On a beaucoup parlé de ce film lors de son lancement, et il était surtout question des moyens mis en œuvre pour suivre les oiseaux en vol. La présentation omettait de dire tous les endroits du monde, toutes les situations, toutes les espèces qu’on verrait pendant cette heure et demie.
Le Peuple Migrateur est un film d’images : le commentaire se résume à quelques phrases, et l’on regrette souvent de ne pas savoir à quel endroit les oiseaux sont filmés. Oies, bien sur, mais aussi canards, cygnes, grues, cigognes, pélicans, sternes, guillemots, pingouins, condor des Andes, ainsi que l’aigle pêcheur emblème des Etats-Unis d’Amérique.

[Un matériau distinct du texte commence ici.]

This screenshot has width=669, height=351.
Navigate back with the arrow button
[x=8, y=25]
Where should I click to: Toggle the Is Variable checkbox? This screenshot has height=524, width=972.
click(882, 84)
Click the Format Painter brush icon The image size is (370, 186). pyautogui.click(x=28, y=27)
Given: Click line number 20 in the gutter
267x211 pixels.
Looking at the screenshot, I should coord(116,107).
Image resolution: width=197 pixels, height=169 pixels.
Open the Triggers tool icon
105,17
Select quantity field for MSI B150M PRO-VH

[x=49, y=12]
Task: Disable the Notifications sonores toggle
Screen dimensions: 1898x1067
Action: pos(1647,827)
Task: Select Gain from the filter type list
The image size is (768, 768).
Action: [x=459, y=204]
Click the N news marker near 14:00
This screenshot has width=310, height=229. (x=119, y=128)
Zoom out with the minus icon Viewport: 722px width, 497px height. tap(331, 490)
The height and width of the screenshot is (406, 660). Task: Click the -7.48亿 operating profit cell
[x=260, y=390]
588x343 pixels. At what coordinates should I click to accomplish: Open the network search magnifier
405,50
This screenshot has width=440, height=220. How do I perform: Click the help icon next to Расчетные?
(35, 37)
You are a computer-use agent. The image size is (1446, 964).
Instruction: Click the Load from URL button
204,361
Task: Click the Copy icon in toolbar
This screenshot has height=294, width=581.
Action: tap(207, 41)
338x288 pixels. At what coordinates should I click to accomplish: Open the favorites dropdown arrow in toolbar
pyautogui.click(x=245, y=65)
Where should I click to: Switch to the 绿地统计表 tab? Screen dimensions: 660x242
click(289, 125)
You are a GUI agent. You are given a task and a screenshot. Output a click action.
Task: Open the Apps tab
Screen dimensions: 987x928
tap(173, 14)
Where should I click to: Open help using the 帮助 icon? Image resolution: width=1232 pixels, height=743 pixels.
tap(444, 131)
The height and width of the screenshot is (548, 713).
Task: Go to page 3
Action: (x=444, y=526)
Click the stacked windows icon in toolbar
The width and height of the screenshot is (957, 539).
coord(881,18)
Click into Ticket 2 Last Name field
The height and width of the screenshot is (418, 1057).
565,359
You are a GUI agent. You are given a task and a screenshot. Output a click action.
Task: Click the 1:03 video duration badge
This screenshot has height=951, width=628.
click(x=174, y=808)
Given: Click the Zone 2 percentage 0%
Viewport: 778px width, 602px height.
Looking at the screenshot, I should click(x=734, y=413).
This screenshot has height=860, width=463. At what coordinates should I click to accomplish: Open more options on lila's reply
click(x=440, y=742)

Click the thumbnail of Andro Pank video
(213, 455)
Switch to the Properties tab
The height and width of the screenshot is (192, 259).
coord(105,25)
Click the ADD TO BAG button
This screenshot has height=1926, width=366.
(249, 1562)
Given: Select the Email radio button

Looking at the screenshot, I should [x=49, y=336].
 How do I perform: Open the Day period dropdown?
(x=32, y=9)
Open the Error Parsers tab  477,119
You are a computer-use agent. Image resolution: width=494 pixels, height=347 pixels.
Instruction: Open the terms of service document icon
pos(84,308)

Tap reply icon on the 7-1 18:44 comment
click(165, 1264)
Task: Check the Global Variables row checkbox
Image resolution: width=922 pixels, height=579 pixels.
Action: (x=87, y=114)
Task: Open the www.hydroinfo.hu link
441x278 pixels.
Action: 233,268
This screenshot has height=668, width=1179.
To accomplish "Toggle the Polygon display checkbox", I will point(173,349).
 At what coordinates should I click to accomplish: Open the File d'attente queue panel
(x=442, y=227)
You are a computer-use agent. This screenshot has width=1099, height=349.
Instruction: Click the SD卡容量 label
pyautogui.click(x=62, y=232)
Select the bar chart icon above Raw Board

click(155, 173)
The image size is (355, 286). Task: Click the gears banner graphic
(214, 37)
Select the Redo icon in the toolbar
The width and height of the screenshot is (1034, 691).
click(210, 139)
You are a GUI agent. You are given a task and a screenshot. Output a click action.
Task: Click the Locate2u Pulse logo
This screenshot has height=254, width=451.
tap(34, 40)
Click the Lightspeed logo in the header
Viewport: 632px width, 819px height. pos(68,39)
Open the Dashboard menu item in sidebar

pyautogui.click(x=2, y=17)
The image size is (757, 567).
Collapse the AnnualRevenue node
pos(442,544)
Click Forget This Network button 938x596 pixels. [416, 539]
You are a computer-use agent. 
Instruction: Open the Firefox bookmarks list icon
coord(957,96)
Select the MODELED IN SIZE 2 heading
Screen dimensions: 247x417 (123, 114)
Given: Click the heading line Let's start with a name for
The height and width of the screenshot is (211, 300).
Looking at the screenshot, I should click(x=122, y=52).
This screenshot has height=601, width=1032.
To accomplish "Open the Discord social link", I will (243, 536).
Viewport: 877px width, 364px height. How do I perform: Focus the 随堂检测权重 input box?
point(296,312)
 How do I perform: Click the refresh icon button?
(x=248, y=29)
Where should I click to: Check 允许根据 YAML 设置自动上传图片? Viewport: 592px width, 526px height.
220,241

Quel rapport avec l’Ouest américain ?
Très simple ! Les espèces migratrices volent d’un continent américain à l’autre, et il est fréquent d’en voir, sur la côte texane, les marécages de Californie ou même le Grand Lac Salé. L’administration américaine fait même de grands efforts pour entretenir des "Wildlife Refuges" où ces oiseaux peuvent se poser le temps d’une halte, ou s’arrêter pour hiverner.
Mais les images du vol du pygargue à tête blanche au-dessus du Grand Canyon, des oies à Monument Valley, troublées par une harde de mustangs poussés par des cavaliers navajos, ou plongeant du grès nu dans les eaux du Lac Powell suffiraient pour nous faire conseiller Le Peuple Migrateur aux amateurs d’Ouest américain.